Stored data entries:
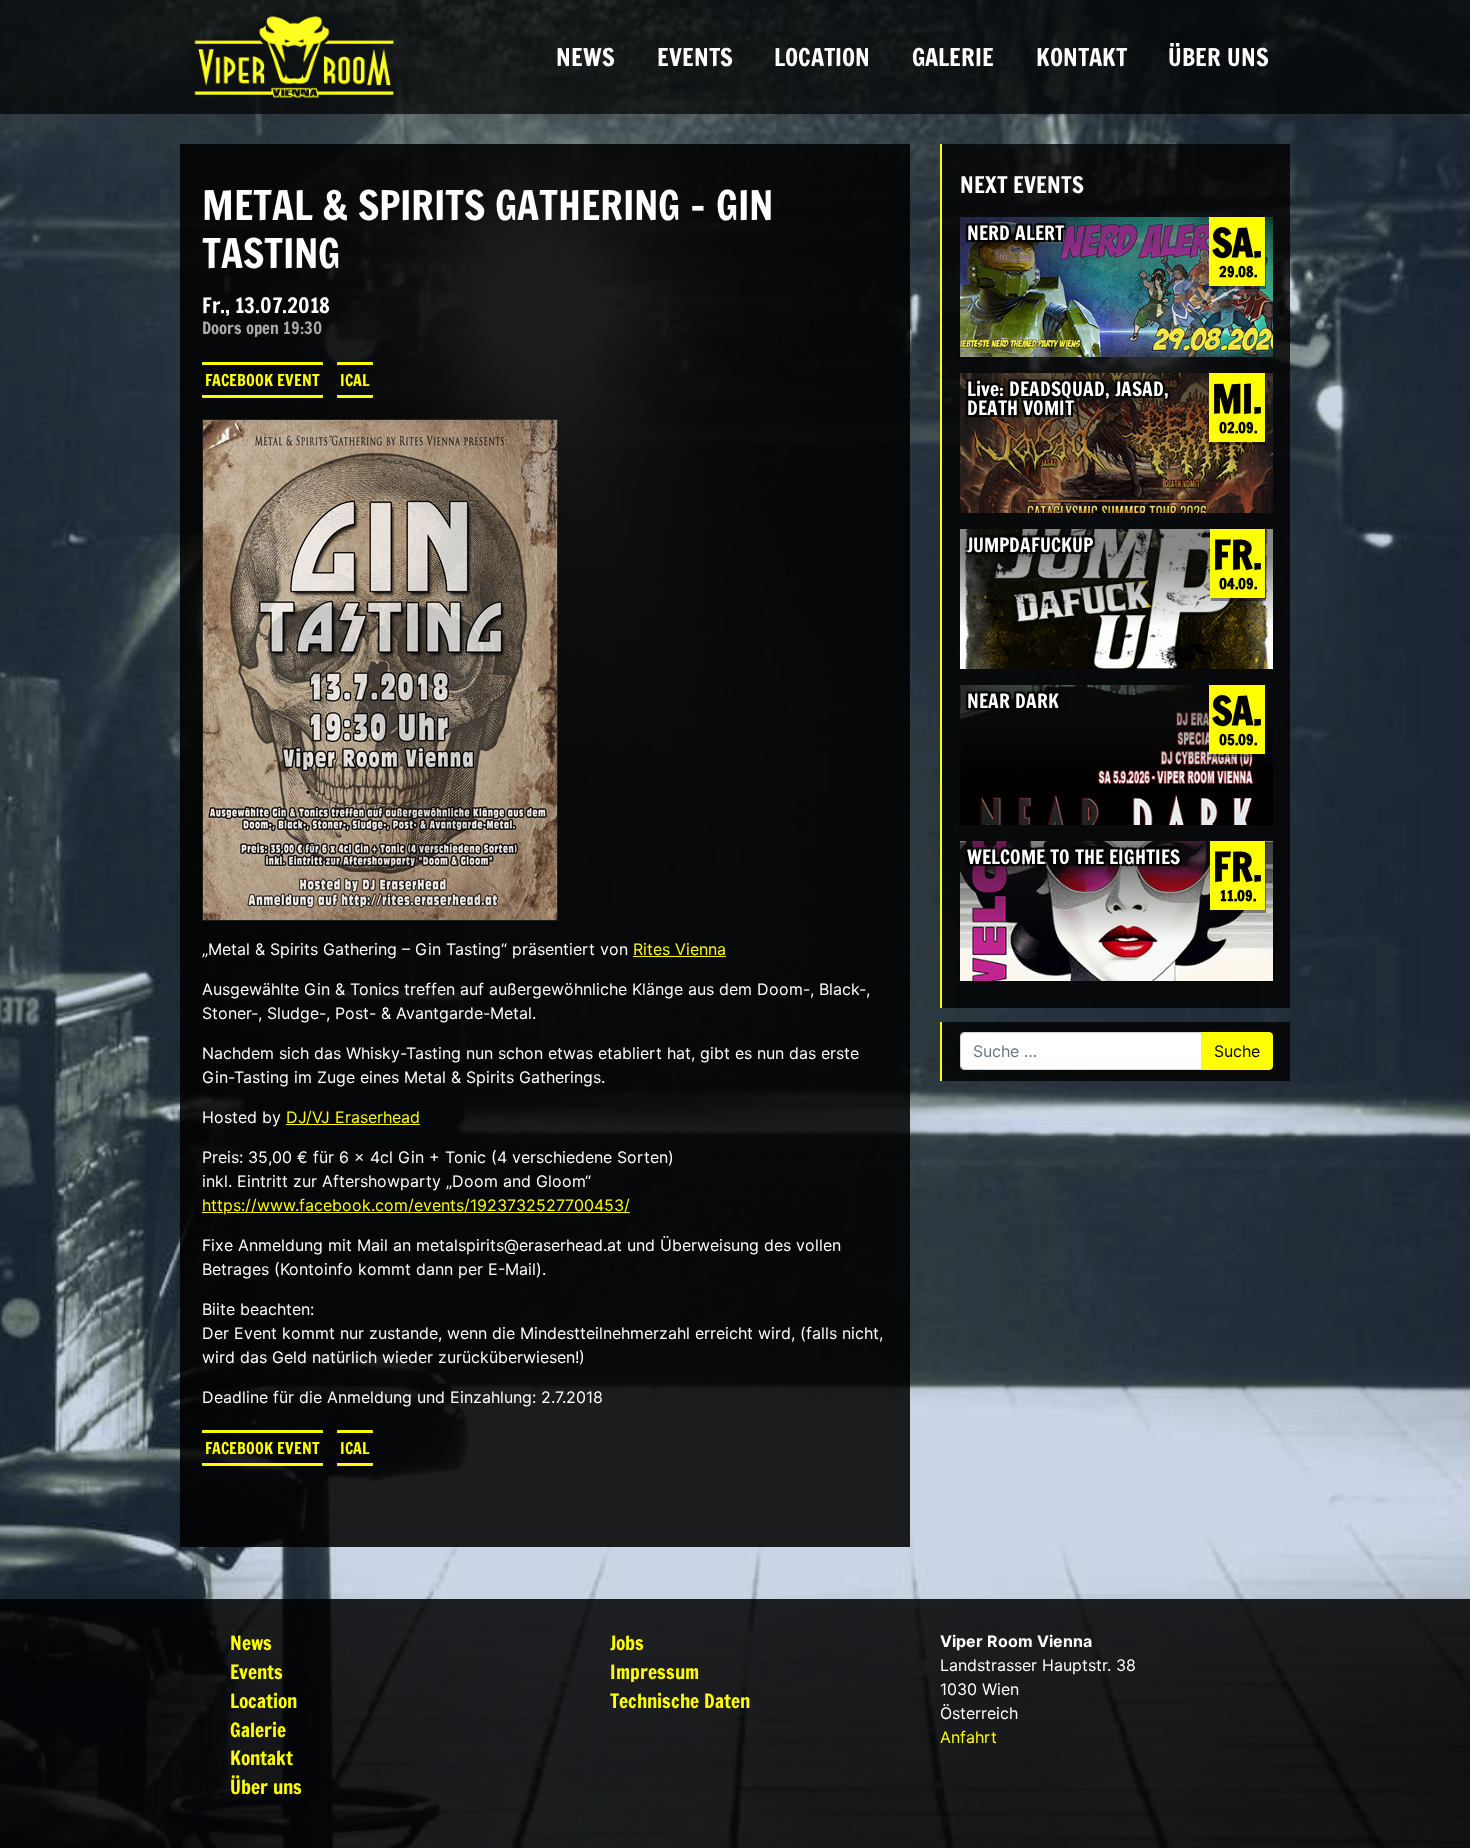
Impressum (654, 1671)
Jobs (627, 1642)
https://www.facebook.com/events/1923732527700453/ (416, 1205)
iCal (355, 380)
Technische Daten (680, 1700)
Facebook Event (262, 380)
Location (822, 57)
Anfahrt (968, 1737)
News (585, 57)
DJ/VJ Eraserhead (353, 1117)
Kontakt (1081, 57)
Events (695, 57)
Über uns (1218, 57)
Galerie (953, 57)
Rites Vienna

Assignment:
Return the preceding entries verbatim, with the pictures excluded.

Solution for this exercise:
Impressum (654, 1671)
Jobs (627, 1642)
https://www.facebook.com/events/1923732527700453/ (416, 1205)
iCal (355, 380)
Technische Daten (680, 1700)
Facebook Event (262, 380)
Location (822, 57)
Anfahrt (968, 1737)
News (585, 57)
DJ/VJ Eraserhead (353, 1117)
Kontakt (1081, 57)
Events (695, 57)
Über uns (1218, 57)
Galerie (953, 57)
Rites Vienna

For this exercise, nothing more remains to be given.